+++ INPUT RECORDS

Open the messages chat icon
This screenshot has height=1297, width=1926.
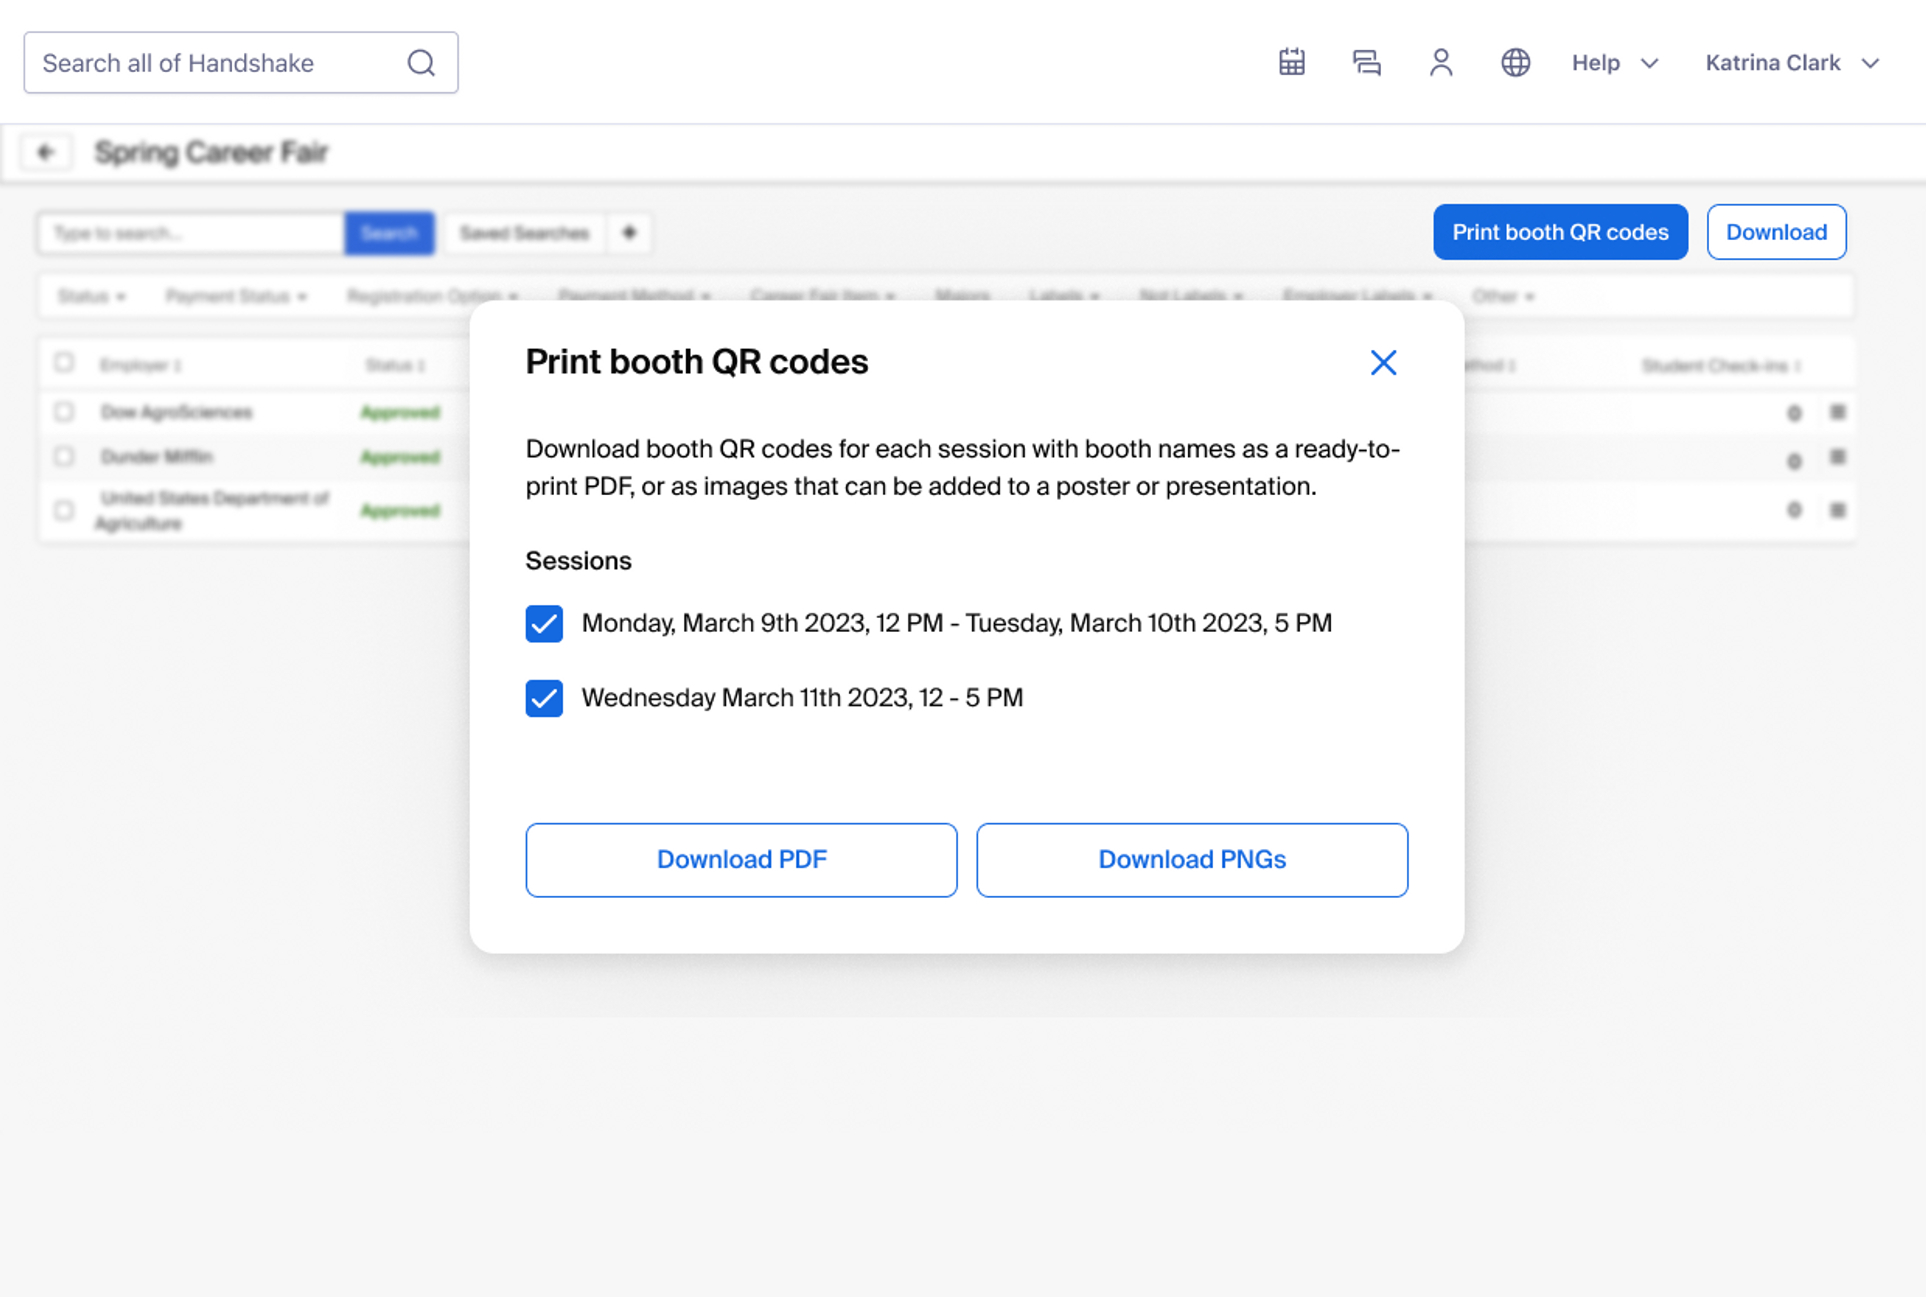click(1366, 62)
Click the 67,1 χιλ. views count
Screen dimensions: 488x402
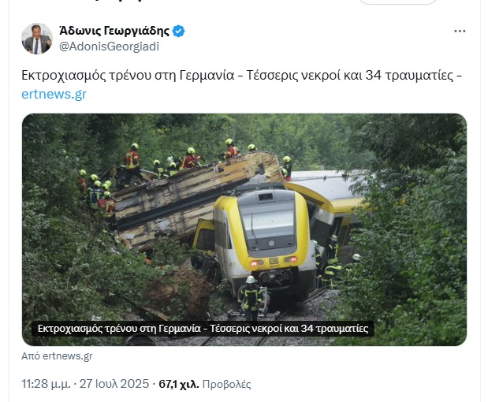click(179, 385)
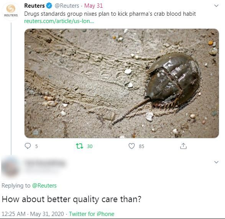This screenshot has width=225, height=219.
Task: Click the retweet count 30
Action: tap(90, 147)
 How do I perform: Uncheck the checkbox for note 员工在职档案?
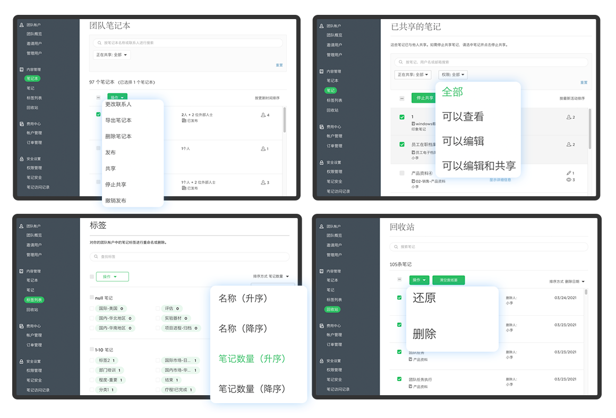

++++++

Please repeat each line of the items above word for word, leaving the pictures out.

● ANSWER BELOW:
Open the messages chat icon
This screenshot has height=1297, width=1926.
click(1366, 62)
Click the 67,1 χιλ. views count
Screen dimensions: 488x402
click(179, 385)
This screenshot has width=225, height=219.
Task: Click the retweet count 30
Action: tap(90, 147)
 How do I perform: Uncheck the checkbox for note 员工在职档案?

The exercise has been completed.